== Records from a data source ==
------------
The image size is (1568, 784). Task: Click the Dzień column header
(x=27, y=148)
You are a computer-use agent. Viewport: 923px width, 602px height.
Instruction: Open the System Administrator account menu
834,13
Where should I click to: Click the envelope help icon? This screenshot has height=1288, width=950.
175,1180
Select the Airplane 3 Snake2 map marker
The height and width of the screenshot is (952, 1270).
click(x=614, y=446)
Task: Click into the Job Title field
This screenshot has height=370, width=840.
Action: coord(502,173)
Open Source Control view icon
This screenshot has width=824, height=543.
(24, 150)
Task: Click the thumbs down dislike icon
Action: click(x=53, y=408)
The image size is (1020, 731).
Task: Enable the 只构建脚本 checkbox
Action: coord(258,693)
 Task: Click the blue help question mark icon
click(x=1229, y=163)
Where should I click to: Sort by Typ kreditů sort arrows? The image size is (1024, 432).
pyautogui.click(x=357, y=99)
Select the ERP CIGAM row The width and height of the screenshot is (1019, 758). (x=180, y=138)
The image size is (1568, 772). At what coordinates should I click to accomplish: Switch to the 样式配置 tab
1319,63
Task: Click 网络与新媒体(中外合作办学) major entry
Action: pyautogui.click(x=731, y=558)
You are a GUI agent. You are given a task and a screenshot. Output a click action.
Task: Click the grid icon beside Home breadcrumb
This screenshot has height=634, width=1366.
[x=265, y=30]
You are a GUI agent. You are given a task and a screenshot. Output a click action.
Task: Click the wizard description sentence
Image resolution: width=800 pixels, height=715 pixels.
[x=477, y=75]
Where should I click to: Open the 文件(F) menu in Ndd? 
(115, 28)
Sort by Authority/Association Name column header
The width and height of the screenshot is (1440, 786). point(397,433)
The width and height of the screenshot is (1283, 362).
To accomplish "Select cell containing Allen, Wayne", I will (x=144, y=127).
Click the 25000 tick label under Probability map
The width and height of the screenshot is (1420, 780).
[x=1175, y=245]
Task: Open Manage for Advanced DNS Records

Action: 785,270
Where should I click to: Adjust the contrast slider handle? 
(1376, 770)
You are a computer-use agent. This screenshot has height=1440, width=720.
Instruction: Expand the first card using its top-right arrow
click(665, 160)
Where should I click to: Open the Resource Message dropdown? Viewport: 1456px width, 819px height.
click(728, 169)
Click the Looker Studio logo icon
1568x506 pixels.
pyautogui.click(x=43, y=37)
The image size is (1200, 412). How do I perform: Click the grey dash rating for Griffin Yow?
------------
== Written exercise ==
Repeat the items verbatim, from the line containing "Task: Open Manage for Advanced DNS Records" through the end of the items.

== Task solution ==
Task: Open Manage for Advanced DNS Records

Action: 785,270
Where should I click to: Adjust the contrast slider handle? 
(1376, 770)
You are a computer-use agent. This screenshot has height=1440, width=720.
Instruction: Expand the first card using its top-right arrow
click(665, 160)
Where should I click to: Open the Resource Message dropdown? Viewport: 1456px width, 819px height.
click(728, 169)
Click the Looker Studio logo icon
1568x506 pixels.
pyautogui.click(x=43, y=37)
The image size is (1200, 412). How do I perform: Click the grey dash rating for Griffin Yow?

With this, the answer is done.